Come November, the Pride March in New Delhi will cause a flutter of the different colours of the rainbow, causing TV Channels and other media, hungry to fill up pages and news slots to run helter-skelter picking up news and views and flashing them across national and international channels. Major discussions will take place on Television and brick and bat will meet and strike in air and newspapers. Then, as suddenly and passionately as it came, it will die out leaving late comers to catch up on social media. Shortly following this Mumbai will catch the fire and will themselves walk the streets with Pride. In both cases, the state will take care to ensure that while trying to put up a face of acceptance and support of the movement, it will ensure that the Pride March does not pass through highly populated sections of the city or close to places where the government sits and allow the Pride walkers to March in what one may call, less than truly visible locations so that the rest of the population are not inconvenienced by the Pride March. 

We are a hypocritical society, down to the chaddi/underwear. What we appear outside is not what we practice inside. Showing the world that there is place for Pride in our society, we hide deep seated paranoia on the other.  

After living for over fifteen years with her partner in a live-in relationship, Susan, an anthropologist by profession, was literally asked to leave her life with her partner, because, her partner’s mother came to live with her. Even though, earlier, she had no qualms about her daughter’s live-in ‘friendship’, and often, in more than words, she confessed that she was quite satisfied that her daughter had a ‘friend’ to live with, now, that she actually confronted the relationship on a daily basis, she found it impossible to live with the reality. She began to talk in a language that was more often the language of action, than of words, in silent speech, pregnant and bursting in the seam with the evil power to cast out Susan’s presence and throw her to the swine. Mind you, deep seated venom and vengeance of patriarchy against any ‘unestablished’, unaccepted norm is stronger than the whole Indian army in action at the borders of the country. 

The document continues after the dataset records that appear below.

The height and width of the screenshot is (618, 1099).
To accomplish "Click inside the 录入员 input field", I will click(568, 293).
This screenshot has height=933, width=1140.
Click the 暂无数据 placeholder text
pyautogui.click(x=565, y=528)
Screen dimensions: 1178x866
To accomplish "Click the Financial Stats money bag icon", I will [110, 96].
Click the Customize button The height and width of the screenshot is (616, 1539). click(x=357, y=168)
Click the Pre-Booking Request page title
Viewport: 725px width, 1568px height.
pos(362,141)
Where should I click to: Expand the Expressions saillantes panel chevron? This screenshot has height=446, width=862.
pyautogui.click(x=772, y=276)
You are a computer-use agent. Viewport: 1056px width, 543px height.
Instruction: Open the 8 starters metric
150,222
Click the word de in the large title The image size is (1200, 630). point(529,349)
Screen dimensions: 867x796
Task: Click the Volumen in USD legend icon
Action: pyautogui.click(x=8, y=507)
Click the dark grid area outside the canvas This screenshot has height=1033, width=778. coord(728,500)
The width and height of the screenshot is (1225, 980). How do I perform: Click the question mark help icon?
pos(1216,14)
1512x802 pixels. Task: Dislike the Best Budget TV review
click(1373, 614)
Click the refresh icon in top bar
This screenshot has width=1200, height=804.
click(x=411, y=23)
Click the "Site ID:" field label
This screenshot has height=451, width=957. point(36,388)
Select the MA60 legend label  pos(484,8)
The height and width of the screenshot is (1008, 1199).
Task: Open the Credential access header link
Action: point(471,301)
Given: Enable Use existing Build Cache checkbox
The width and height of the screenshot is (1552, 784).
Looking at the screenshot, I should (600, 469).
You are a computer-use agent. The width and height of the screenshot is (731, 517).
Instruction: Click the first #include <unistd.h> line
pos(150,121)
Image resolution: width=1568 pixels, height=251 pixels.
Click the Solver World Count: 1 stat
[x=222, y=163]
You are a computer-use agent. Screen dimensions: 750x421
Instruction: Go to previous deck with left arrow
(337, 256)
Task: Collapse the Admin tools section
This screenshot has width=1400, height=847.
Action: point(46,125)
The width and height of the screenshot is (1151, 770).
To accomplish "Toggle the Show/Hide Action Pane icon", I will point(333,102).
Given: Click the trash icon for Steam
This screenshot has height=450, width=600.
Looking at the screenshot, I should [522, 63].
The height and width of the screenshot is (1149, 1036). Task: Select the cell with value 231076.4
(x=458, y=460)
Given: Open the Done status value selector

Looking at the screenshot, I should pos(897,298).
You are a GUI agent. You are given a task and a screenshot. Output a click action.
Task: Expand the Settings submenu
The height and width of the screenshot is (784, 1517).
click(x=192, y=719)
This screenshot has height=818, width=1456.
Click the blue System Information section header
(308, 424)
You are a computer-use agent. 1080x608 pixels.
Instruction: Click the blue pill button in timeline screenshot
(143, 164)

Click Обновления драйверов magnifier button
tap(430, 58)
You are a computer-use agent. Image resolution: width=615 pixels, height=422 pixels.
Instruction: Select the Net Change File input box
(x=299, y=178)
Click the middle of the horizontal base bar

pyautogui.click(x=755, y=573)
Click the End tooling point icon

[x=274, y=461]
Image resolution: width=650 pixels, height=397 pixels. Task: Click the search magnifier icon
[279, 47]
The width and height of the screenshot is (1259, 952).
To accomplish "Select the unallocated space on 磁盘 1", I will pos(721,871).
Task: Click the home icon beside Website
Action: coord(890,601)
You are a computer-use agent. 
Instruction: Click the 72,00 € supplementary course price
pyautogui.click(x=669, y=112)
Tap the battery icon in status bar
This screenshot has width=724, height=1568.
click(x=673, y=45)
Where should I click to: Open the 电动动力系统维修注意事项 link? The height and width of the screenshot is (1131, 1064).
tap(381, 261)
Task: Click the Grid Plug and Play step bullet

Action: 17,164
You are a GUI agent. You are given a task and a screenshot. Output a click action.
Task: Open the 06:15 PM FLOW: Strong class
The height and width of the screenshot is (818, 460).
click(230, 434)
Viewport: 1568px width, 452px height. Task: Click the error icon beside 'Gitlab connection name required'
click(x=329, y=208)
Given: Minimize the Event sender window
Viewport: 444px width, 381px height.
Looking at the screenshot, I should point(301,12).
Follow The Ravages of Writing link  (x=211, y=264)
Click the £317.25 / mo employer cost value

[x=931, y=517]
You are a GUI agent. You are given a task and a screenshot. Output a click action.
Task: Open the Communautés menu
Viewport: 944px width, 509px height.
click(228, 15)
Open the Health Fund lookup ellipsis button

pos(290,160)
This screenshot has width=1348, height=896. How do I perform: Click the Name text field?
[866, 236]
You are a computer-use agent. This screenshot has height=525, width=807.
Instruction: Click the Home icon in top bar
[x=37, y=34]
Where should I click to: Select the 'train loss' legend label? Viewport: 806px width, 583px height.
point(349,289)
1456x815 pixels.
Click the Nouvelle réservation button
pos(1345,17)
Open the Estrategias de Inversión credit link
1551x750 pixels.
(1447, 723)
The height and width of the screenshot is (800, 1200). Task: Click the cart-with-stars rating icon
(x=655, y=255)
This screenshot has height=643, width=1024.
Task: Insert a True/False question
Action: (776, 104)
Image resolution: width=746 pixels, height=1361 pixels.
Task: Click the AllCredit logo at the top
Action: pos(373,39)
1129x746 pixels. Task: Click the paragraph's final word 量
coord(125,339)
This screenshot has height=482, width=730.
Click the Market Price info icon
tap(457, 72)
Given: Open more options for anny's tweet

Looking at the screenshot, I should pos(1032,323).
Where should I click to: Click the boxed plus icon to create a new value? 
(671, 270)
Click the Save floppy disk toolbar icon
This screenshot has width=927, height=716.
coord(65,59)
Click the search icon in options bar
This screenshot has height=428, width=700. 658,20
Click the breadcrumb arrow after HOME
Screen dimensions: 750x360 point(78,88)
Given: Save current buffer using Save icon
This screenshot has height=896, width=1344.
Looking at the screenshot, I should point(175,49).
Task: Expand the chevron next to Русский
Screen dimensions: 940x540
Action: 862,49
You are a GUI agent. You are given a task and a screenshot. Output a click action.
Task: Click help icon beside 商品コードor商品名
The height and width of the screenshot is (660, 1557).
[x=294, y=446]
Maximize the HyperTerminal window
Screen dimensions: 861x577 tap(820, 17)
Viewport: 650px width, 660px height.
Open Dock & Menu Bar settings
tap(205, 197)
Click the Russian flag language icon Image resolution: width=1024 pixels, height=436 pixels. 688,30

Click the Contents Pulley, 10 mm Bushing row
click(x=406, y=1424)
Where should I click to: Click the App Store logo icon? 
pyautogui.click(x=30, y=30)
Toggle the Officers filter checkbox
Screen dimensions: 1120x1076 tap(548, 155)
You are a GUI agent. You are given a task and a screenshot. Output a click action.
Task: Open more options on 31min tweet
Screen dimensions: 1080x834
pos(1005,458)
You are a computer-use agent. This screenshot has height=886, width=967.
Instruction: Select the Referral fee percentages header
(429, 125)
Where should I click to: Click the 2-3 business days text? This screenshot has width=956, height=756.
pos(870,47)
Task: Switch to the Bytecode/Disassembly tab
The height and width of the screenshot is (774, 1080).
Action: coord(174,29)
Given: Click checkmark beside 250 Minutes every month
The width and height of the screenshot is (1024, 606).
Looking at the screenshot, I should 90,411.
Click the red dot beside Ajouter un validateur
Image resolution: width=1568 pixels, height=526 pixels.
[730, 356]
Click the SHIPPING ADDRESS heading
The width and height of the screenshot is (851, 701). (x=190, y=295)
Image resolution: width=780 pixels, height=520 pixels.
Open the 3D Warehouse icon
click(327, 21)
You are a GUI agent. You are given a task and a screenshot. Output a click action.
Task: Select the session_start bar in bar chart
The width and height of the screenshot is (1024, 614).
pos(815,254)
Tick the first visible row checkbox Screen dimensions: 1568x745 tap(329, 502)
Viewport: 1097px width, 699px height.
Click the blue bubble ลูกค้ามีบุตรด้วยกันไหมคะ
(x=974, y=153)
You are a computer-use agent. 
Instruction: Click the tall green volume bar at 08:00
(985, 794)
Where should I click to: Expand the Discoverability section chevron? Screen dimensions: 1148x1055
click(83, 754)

If Susan put her books in one place, she would find that the place was soon occupied by her partner’s mother’s library. If Susan hung her clothes in the cupboard she used, she found she was asked to vacate it for her partner’s mother. If Susan was in conversation with her partner, she found, that they were soon joined by her partner’s mother without an invitation to do so. If Susan was sitting with the family, the language of conversation, soon turned to one Susan could not understand. In a nutshell, the very presence of Susan had begun to cause an allergy to the mother. What was more; her partner would not voice her objection to her mother’s odd behavior causing Susan to believe that by maintaining a silence over the abuse of space, her partner had indeed become accomplice to the abuse dealt out towards Susan. This was unacceptable to Susan who decided then to tear away from this mess till her partner came to some understanding of what to put where and how to compartmentalize her relation with her mother as different from her relationship with Susan. After fifteen long years, their relationship went into hibernation.
This is not an extraordinary situation in our society. Decriminalization of homosexuality, accepting gay marriages, and maybe in time, even accepting gay quota in the parliament will not take a basic problem out from our society and that is, we are a nation of hypocrites and what we mouth, may not be what we believe in our hearts. And this is problematic!

Together with advocacy for gay rights, it is highly important that we talk about acceptance, within our families.  We can’t allow the Susan kind of episode to carry on, as if there is nothing to do, but accept the situation.  There is an urgent need to create space for many issues around gay rights. 

And really it should begin at home, with the family, first.